My feeling is that with most groups and teams, it's always good to have the starter as well as backups. Obviously this is the case in sports, but I think it applies to work as well. The starter will get most of the time at his best position--whether it's Left Field or Client Researcher or Presentation Closer--and the backups of course learn how to play the position by practicing and even assuming the role from time to time to get some real experience.

But back to the point here: you have to Know Your Role if you want to help the team (by "you" I mean the unspecific "you", not actually "you", but also "you" in addition to me). Even if you think your role is boring or you think you should have a different role, when the coach gives you a position, you have to suck it up and learn and play.

I'm writing about this now because of the upcoming Pacific Coptic Athletic League season. (What is the deal with all these basketball posts? It's not even one of my three favorite sports. I think it's because I am trying not to talk about it verbally so much--of course, it doesn't help that I'm writing about it now. *Sigh* I am going to play baseball next year.) Last year I played small forward, a position that I am really comfortable with: drive or shoot the 13-footer on offense, guard a mid-size guy on defense, and grab a ton of rebounds. Well, I did the last two well enough, but the shooting needed work.

Anyway, this year is going to be drastically different. We lost two key players to the East Coast: my brother Eddie who was our starting point guard, and Waseem, who was our starting shooting guard. Remember what I was saying earlier about having formidable backups? Well, we did. The problem is that THEY WERE BACKUPS FOR EACH OTHER. Whoops!

So after talking to our new head coach Walid, I'm moving over to point guard, barring assistant coach Mounir injecting horse steroids into his surgically-repaired knee before the season starts. It would seem that point guard is a nice place to get moved to--you get to handle the ball, and you're always in the action. Well, I've never been a good passer and I certainly don't have great ball handling skills. It's going to be a struggle.

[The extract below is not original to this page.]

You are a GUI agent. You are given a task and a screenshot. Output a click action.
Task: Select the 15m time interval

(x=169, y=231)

This is why Coach Walid will keep telling me "Know Your Role" from now until August, and he'll keep telling everyone else that as well. I have to embrace taking the ball up the court just like other guys on the team have to embrace their roles as picksetters, hustle guys, rebounders, etcetera.

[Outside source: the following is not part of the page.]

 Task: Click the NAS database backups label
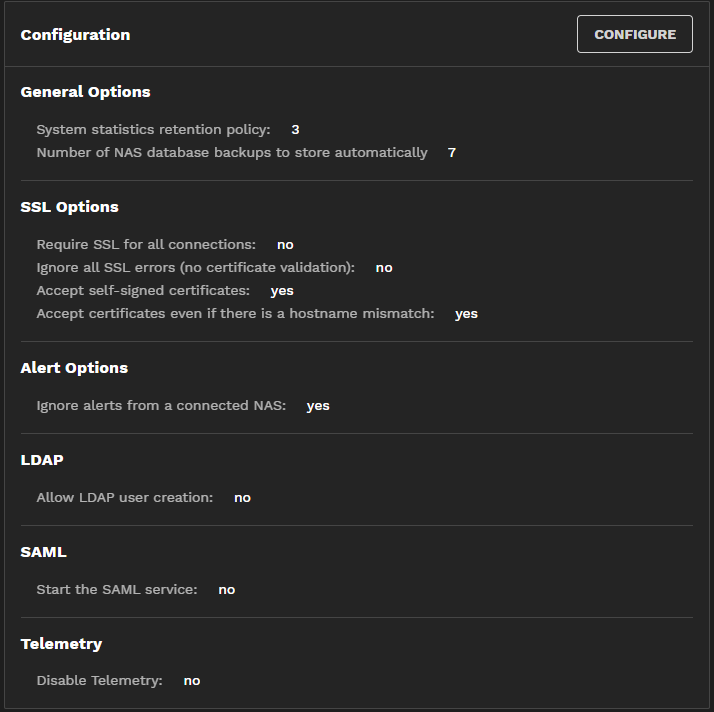[231, 153]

For a church basketball team, we have a long way to go. The two games that my brother missed last season ended in the highest-scoring defeat in league history as well as a loss to the last-place Sacramento Halos. Waseem was instrumental in the tempo of our offense. We are picking up a few big guys, and that should help, but all us returners have to understand our roles as we get closer to the start of the season.

So I won't get upset if I hear "Know Your Role!" on the court this spring and summer; in fact, it's one of our team mottos for this season, along with "Let's not lose 4 games by less than 4 points" and "Rohan make me a sandwich."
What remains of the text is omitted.